Pakistani schools and colleges do not lack students who secure top positions in their educational boards, but we still see that the country is not producing good researchers and scientists in any field of study. There could be number of reasons behind it, but one of them is ‘the current educational system’.
The current educational system prioritizes grades instead of understanding. Let’s say that there are two students; one is good at cramming but the other is not. During the exam, the first student performs well and secures a good position, while the second student just passes the exam and is promoted to the next class. It is not that the second student is inferior or lacking in ability as compared to the first student, but is equally intelligent and talented. The only difference is that the first student can cram well while the other can not. Maybe the second student can grasp concepts better but cannot write like the first student. But his/her potential remains untapped as everybody in the school, college and home thinks that he/she is just inefficient enough to secure good grades.
It is also not a hidden reality that a great number of students cheat in their online exams these days. Many people blame the online system of education for this, but the reality is quite opposite. The students are well aware of the fact that the only thing that matters are grades, not learning and understanding of the topics taught to them. That is why they are following the easier solution to get grades, i.e. copying others in exams.
“When students cheat on exams, it’s because our school system value grades more than Students value learning”
– Neil DeGrasse Tyson
This whole scenario explains to us that the evaluation system of the current educational system is not as efficient as it should be. When an educational system values grades more than learning, it is giving a shut-up call to a curious mind. When curious minds are left behind, they settle for less for the sake of their survival. That is where the downfall starts. We start losing the utterly curious academics of science. We need to remember that science is all about curiosity. If we have no curious minds in scientific fields to raise questions, we are not going to get any good researchers in the country.
I am not trying to imply that the students who secure good positions in the current educational system are of no use. Rather I am only saying that every student has a different set of abilities. One may be good at memorizing facts and figures and the other may be good at questioning pre-established ideas about nature. Science needs people who question a lot. The one who is not curious enough may be good for some other field, such as Business or Arts.

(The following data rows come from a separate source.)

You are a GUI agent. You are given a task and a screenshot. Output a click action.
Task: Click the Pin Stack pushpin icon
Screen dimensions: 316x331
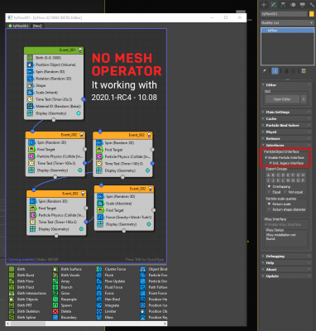pyautogui.click(x=264, y=71)
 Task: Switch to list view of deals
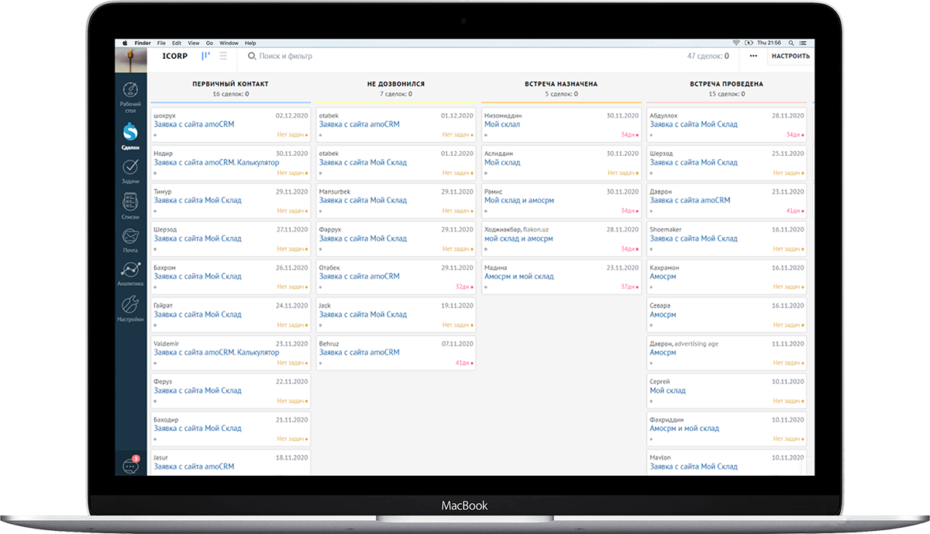pyautogui.click(x=223, y=56)
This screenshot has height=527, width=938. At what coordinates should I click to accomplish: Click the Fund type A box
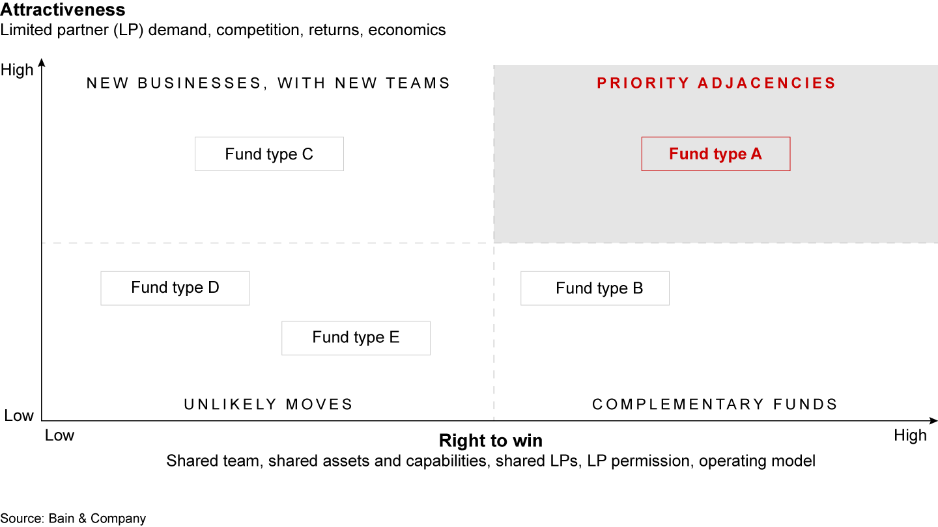[x=715, y=154]
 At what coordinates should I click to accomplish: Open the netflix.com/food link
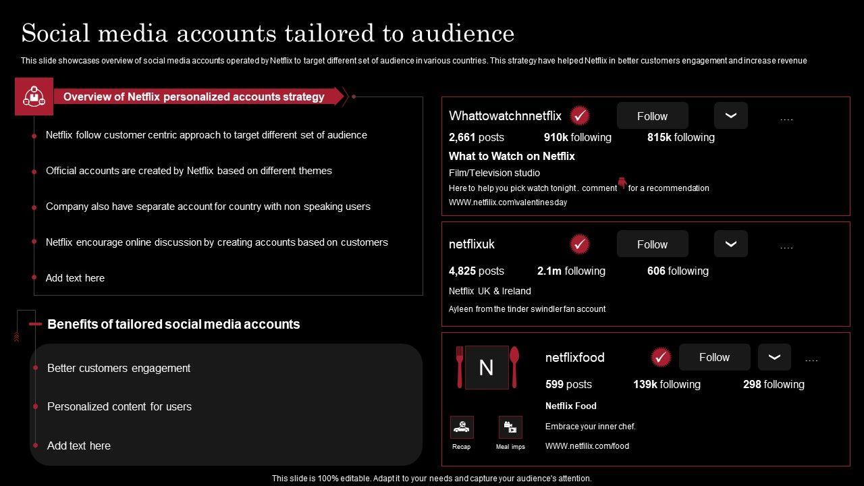point(587,446)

You may also have noticed that we question more when we are kids. But, as we grow up, we question lesser and lesser. It is so because questioning is always discouraged in our schools and colleges. The only aim of the study is securing grades. You will meet some Physics and Biology teachers in schools, who before teaching The Big Bang Theory and The Theory of Evolution make sure that students do not believe it. They will say things like, “You do not need to believe it”, or, “These theories are absurd and do not make sense at all” without substantiating their argument. When you make students believe that these theories are not worth pondering, how can you expect them to become good scientists in the future?